Таким образом, Ленинград — это та же Армении и тот же Нагорный Карабах; другими словами — обитель «кремлевского горца». К тому же примерно в одно время с «Арменией» появилось стихотворение «Дикая кошка — армянская речь…» (1930), в котором было недвусмысленно сказано: «Страшен чиновник — лицо, как тюфяк, / Нету его ни жалчей. ни нелепей». И такими же характеристиками наделялся «век мой, зверь мой» в стихотворении 1922 года: «Но разбит твой позвоночник, / Мой прекрасный жалкий век! <…> Вспять глядишь, жесток и слаб» («Век»). Кроме того, Армения сравнивается с дикой кошкой, а век — с собакой-волкодавом.
Через два года после «Века» Мандельштам пишет стихотворение «1 января 1924», работа над которым шла в течение всего месяца: «Новый 1924-й год Мандельштам и его жена встречали в Киеве. Именно там было начато и завершено к концу января, под свежим впечатлением от “эпохальной” смерти Ленина, одно из самых важных произведений Мандельштама, обращенных к своему времени: “1 января 1924”»[2956] [2957].
Отсюда — параллель между «Веком» и «1 января 1924»: «Но разбит твой позвоночник, / Мой прекрасный жалкий век!» = «Два сонных яблока у века-властелина / И глиняный прекрасный рот».
Также выявляются важные сходства между веком и кумиром: «И с бессмысленной улыбкой / Вспять глядишь, жесток и слаб, / Словно зверь, когда-то гибкий, / На следы своих же лап» = «Он улыбается своим тишайшим ртом <…> И вспомнить силится свой облик человечий». То есть и век, и кумир, оказавшись бессильными, словно пытаются осознать сами себя, свое былое величие.

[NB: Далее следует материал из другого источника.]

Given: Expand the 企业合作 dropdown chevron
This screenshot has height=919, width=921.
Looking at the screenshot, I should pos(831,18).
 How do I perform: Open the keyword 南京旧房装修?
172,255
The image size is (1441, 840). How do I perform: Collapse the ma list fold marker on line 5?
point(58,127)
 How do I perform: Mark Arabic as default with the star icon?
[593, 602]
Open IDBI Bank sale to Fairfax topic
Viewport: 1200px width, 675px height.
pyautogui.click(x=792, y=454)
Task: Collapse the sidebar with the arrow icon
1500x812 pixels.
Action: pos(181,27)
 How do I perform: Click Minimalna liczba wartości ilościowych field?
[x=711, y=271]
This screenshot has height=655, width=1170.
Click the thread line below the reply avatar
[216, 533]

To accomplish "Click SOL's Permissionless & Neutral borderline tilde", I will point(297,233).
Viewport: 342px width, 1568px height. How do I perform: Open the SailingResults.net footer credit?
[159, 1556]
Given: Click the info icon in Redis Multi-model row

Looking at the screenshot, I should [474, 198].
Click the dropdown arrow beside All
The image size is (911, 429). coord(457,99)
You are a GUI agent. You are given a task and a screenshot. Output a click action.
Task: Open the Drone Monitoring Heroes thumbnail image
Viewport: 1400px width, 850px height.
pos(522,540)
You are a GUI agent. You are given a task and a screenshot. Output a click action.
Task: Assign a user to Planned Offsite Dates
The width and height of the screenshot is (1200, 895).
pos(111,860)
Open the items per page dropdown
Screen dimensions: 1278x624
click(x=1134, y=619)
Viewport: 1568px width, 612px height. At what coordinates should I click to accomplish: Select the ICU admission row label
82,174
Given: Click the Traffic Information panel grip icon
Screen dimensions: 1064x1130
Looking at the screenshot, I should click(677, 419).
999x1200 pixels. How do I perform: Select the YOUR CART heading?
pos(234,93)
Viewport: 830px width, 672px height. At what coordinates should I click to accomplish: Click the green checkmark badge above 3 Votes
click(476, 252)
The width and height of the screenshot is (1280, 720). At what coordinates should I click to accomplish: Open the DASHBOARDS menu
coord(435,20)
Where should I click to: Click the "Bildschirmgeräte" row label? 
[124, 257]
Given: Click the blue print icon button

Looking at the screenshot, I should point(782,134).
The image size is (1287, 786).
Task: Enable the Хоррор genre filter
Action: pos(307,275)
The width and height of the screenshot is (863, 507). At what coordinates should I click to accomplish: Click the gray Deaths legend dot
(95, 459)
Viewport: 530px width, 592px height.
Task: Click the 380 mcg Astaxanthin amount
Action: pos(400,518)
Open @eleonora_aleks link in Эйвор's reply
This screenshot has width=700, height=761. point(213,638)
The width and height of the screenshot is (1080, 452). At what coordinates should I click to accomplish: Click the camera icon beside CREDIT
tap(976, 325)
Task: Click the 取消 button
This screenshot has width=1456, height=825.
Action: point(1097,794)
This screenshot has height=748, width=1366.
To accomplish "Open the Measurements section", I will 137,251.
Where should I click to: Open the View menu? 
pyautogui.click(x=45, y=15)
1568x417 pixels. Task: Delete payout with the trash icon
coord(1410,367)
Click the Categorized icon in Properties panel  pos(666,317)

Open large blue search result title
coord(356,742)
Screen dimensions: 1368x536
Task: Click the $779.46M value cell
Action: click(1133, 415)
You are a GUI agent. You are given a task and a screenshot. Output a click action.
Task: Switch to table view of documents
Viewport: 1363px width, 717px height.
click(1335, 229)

Кроме того, у кумира — «кость усыпленная», а в стихотворении «1 января 1924» читаем: «Два сонных яблока у века-властелина». И поскольку властелин — это тот же кумир, предсказание, сделанное в январе 1924 года: «И известковый слой в крови больного сына / Растает, и блаженный брызнет смех» («известь в крови» указывает на причины смерти Ленина), — будет реализовано в стихотворении «Рождение улыбки» (1936), где тиран сравнивается с ребенком: «Улитка выползла, улыбка просияла» (с. 494). К тому же в обоих случаях действия власти приравниваются к чуду: «Ужели я предам позорному злословью <.. > Присягу чудную четвертому сословью / И клятвы крупные до слез?» (имеются в виду клятвенные речи Сталина над гробом Ленина) = «И бьет в глаза один атлантов миг: / Явленья явного чудесное явленье» (с. 495). Сравним также в «Когда б я уголь взял для высшей похвалы…» (1937): «Он все мне чудится в шинели, в картузе, / На чудной площади с счастливыми глазами»52 И в том же году были написаны вторые «Стансы», в которых вновь упоминался «блаженный смех» вождя: «С могучим смехом в грозный час».